I have df1
that looks like this:
state | zip code | type |
---|---|---|
NC | 00001 | person |
NC | 00001 | property |
NC | 00000 | person |
NC | 00001 | property |
And I want to create df2
where each zip code is a single observation, with columns counting the number of times each 'type' appears across each zip code from df1
:
zip code | person | property |
---|---|---|
00000 | 250 | 45 |
00001 | 115 | 150 |
I created df2
so far which is a list of all unique zip codes, and tried the following method, which resulted in the column 'person' being added but every value is the same number, being the sum of each row where "person" appears across the entire dataset of df1
.
df2 <- mutate(df2, person = sum(df1$type == "person"))
The end goal is to use a for loop to create multiple additional columns for each "type". I tried the previous method as well as the following method:
for(i in nrow(df2)){
df2 <- mutate(df2, person = sum(df1[i,"type"] == "person"))
}
But now, I get the column added with zeroes for every row.
Am I going about this the right way?
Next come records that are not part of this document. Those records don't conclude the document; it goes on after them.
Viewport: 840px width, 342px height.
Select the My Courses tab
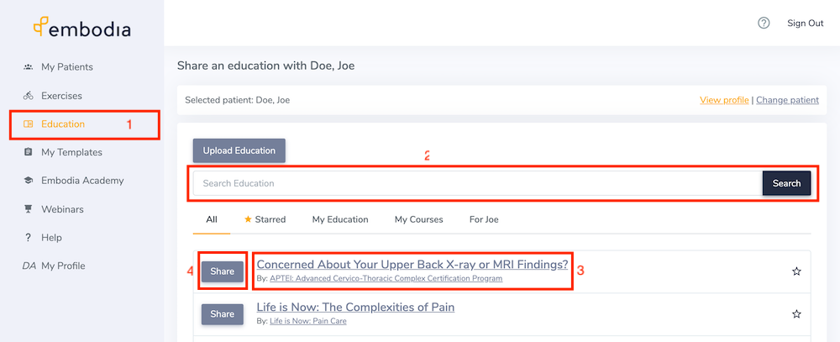[x=419, y=219]
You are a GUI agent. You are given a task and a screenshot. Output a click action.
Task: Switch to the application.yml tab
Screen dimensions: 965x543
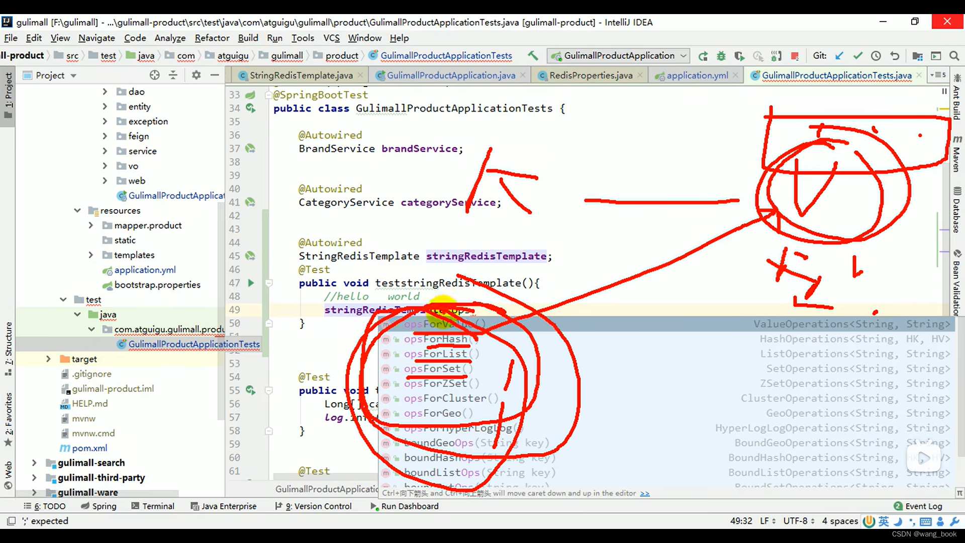tap(697, 75)
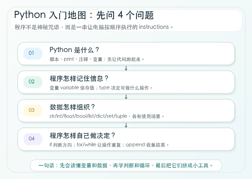Viewport: 252px width, 179px height.
Task: Click the yellow 03 number badge
Action: coord(33,110)
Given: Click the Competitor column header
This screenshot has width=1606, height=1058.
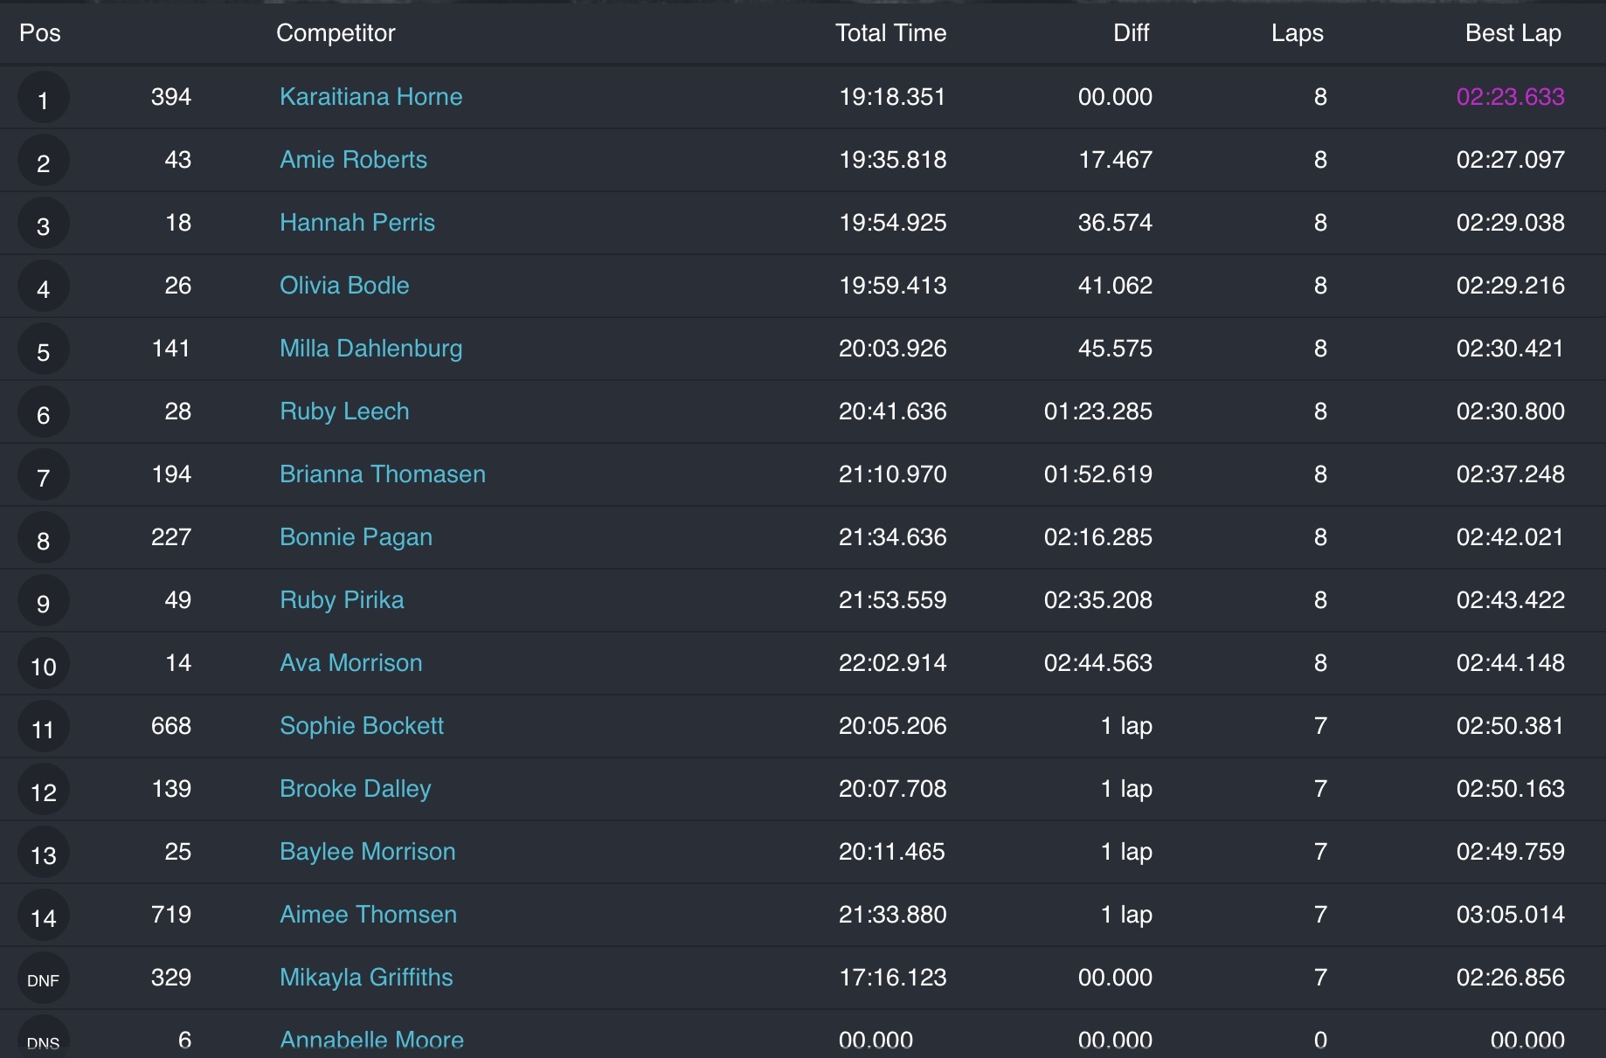Looking at the screenshot, I should click(x=336, y=33).
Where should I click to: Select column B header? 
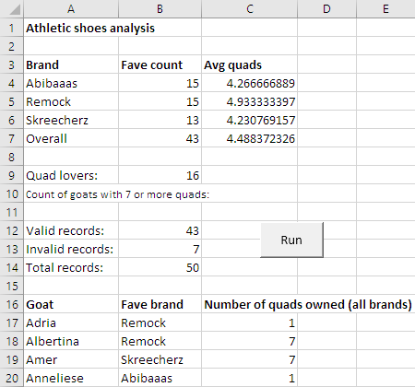160,9
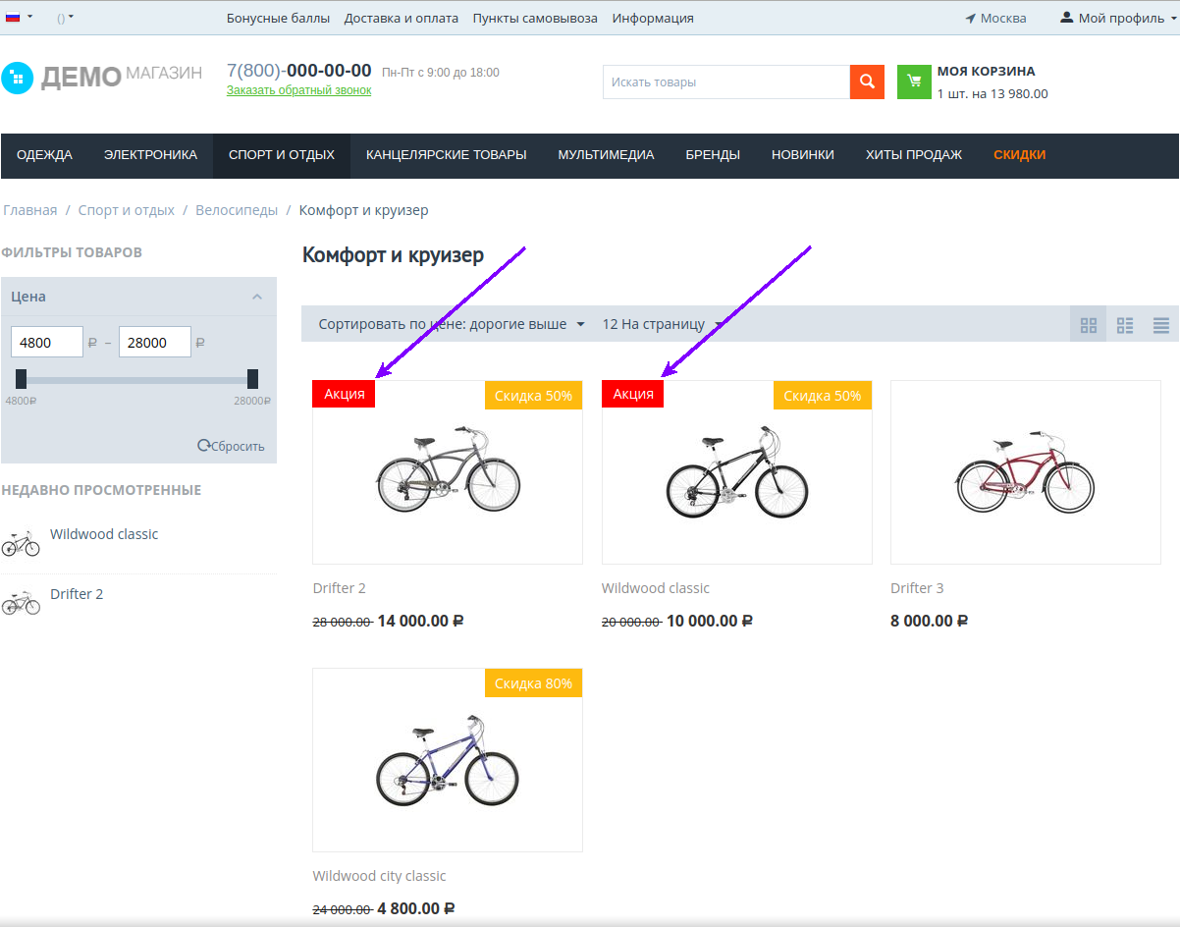This screenshot has width=1180, height=927.
Task: Click the left price slider handle
Action: [x=22, y=379]
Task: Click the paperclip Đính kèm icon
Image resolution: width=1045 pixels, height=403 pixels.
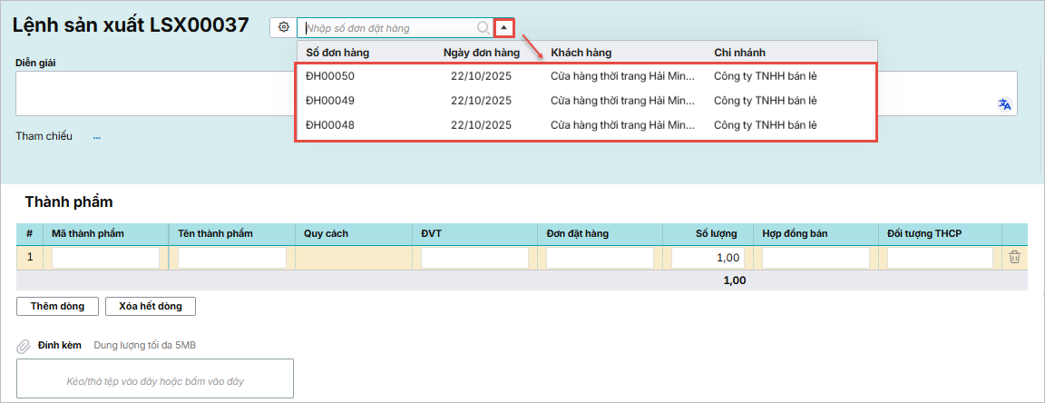Action: 24,346
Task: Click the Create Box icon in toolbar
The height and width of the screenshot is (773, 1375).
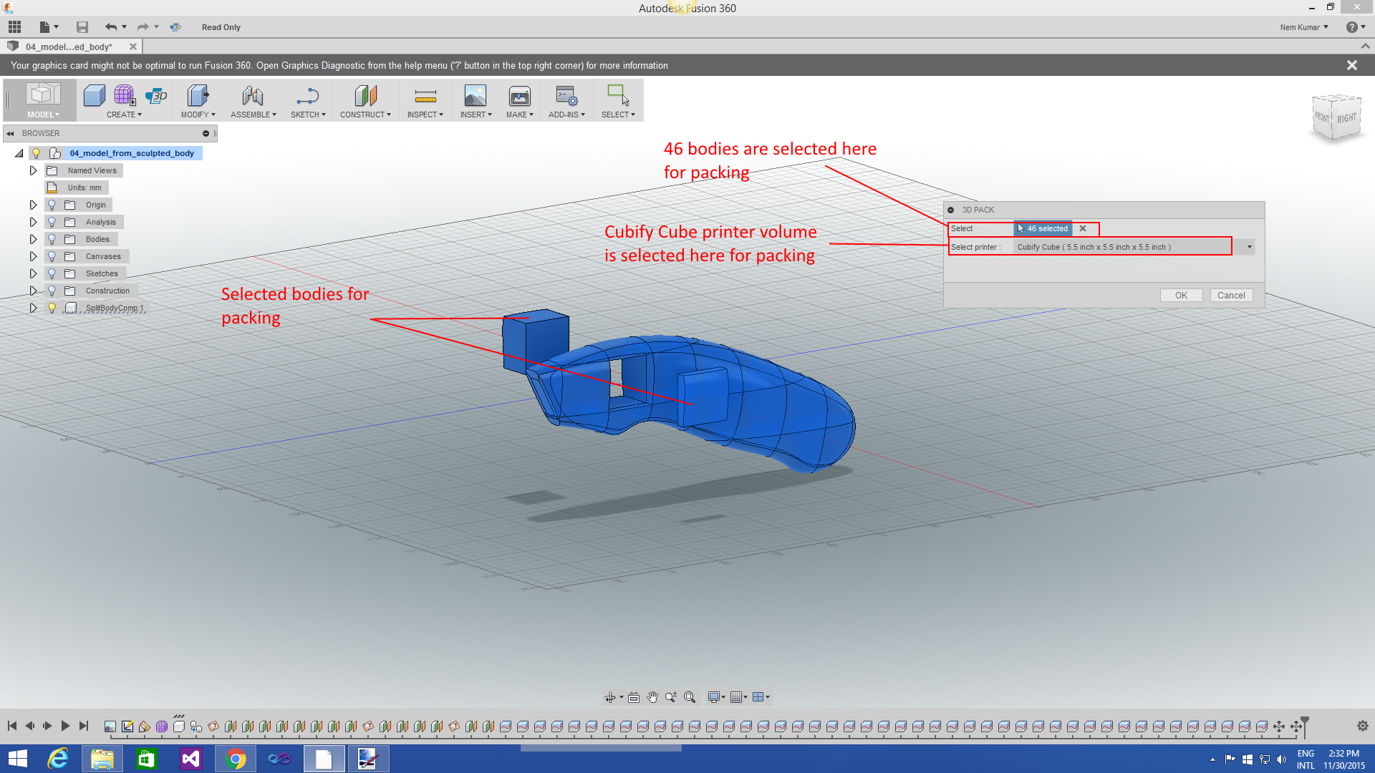Action: tap(94, 96)

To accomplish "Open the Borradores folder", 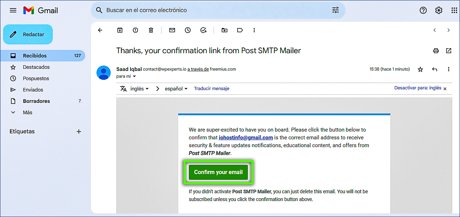I will pyautogui.click(x=36, y=101).
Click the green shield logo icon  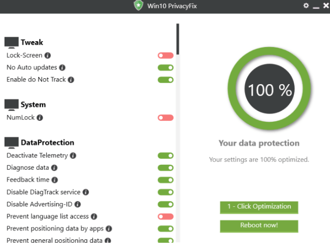[138, 5]
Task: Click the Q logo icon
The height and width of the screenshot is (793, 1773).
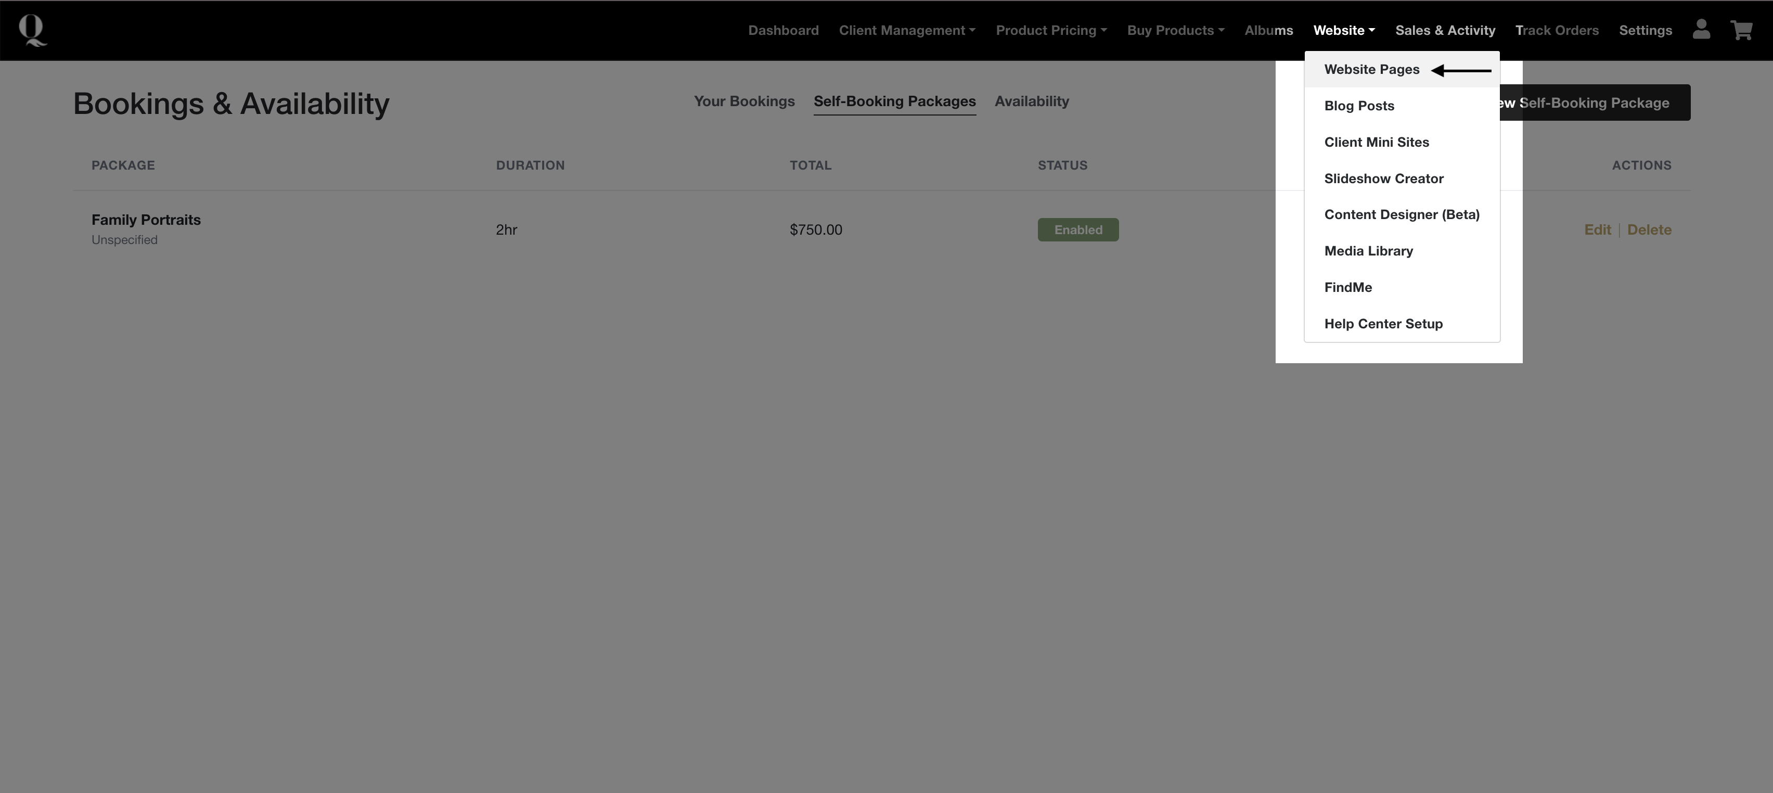Action: point(32,30)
How can I fix this?
You can use dplyr::count
followed by tidyr::pivot_wider
:
library(dplyr)
library(tidyr)
df %>%
group_by(zip_code, type) %>%
count() %>%
pivot_wider(names_from = type, values_from = n)
Output:
zip_code person property
<int> <int> <int>
1 12345 1 2
2 54321 1 NA
Data (note I changed your zip codes just for ease of identification)
df <- read.table(text = "state zip_code type
NC 12345 person
NC 12345 property
NC 54321 person
NC 12345 property", h = TRUE)